Le débat autour de l’interprétation de l’article 64 de la Constitution de la République Démocratique du Congo refait surface dans un climat politique tendu. Dans un message X, Jean-Claude Katende a tenu à clarifier la portée de cette disposition constitutionnelle souvent invoquée dans le débat public.

Personne ne peut se baser sur l'article 64 de la Constitution pour justifier la prise du pouvoir par les armes. Cet article s'inscrit dans un cadre démocratique qui conseille l'utilisation des moyens démocratiques (marches pacifiques, sit-in...) ”, a-t-il affirmé.

Pour ce défenseur des droits humains, l’article 64 ne saurait être interprété comme un appel à l’insurrection armée. Bien au contraire, il consacre le droit et le devoir des citoyens de défendre l’ordre constitutionnel à travers des mécanismes pacifiques, en conformité avec les principes de l’État de droit.

Cette mise au point intervient alors que plusieurs acteurs politiques et sociaux s’approprient cet article pour justifier leurs positions, parfois antagonistes. Dans un contexte marqué par des contestations électorales et des accusations récurrentes d’illégitimité du pouvoir, l’article 64 devient un symbole de résistance pour certains, mais aussi un sujet de controverse.

L’opposition politique et certains mouvements citoyens dénoncent ce qu’ils considèrent comme une crise de gouvernance, remettant en cause la légitimité des institutions issues des élections. De leur côté, les autorités en place défendent la légalité constitutionnelle et mettent en garde contre toute tentative de déstabilisation.

Au-delà du débat juridique, la RDC fait face à une crise de légitimité multidimensionnelle. Celle-ci s’exprime notamment par une méfiance croissante d’une partie de la population envers les institutions, alimentée par les tensions politiques et les difficultés socio-économiques.

Dans l’Est du pays, la situation sécuritaire aggrave davantage cette crise. La présence persistante de groupes armés et la résurgence de rébellions contribuent à fragiliser l’autorité de l’État et à nourrir les discours contestataires. Dans ce contexte, certaines interprétations de l’article 64 peuvent être instrumentalisées pour légitimer des actions extrêmes.

Face à ces dérives potentielles, l’intervention de Jean-Claude Katende se veut un rappel à l’ordre constitutionnel. Pour lui, toute revendication politique, aussi légitime soit-elle, doit s’inscrire dans un cadre pacifique et démocratique.

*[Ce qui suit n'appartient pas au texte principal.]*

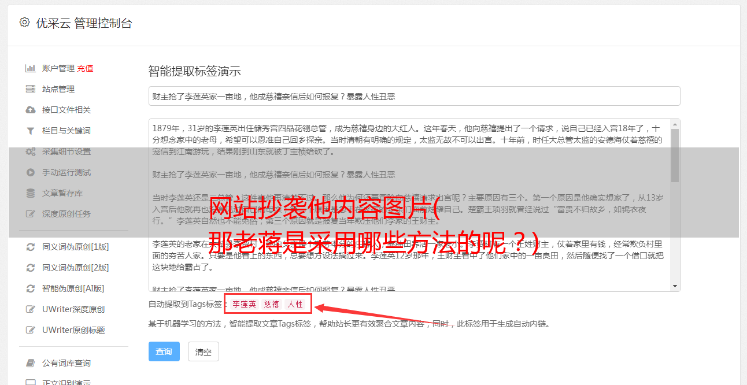Image resolution: width=747 pixels, height=385 pixels.
Task: Click the text area scrollbar up arrow
Action: pyautogui.click(x=675, y=124)
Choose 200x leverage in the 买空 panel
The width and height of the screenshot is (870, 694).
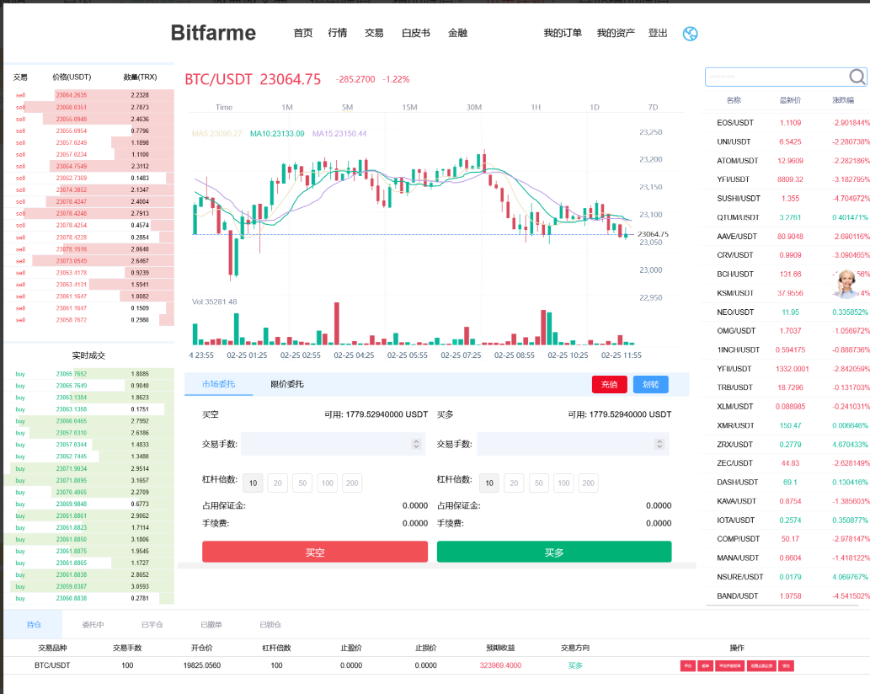352,483
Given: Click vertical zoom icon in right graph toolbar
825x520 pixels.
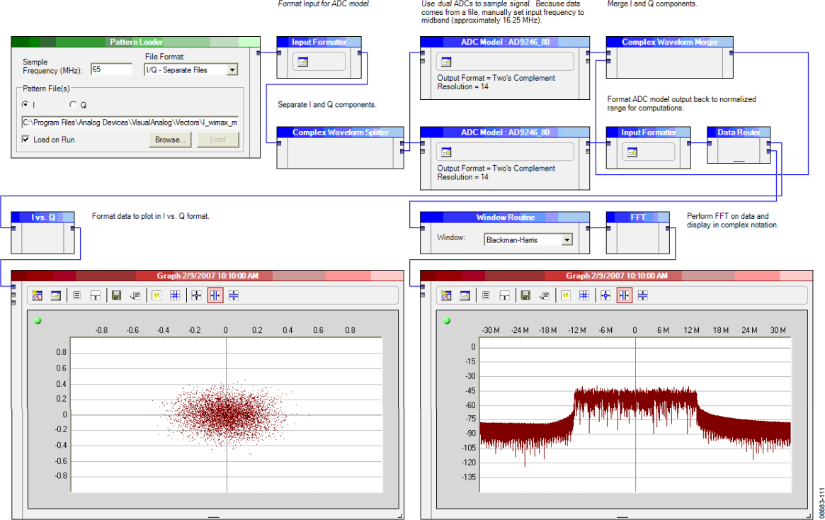Looking at the screenshot, I should pyautogui.click(x=642, y=295).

Marches, sit-in et autres formes d’expression citoyenne demeurent, selon lui, les voies appropriées pour faire entendre les revendications populaires sans compromettre la stabilité du pays.

Alors que la RDC continue de traverser une période charnière de son histoire politique, le débat autour de l’article 64 illustre les enjeux cruciaux liés à la légitimité du pouvoir et au respect des principes démocratiques. Pour de nombreux observateurs, l’avenir du pays dépendra en grande partie de la capacité des acteurs politiques et de la société civile à privilégier le dialogue et les moyens pacifiques dans la gestion des différends.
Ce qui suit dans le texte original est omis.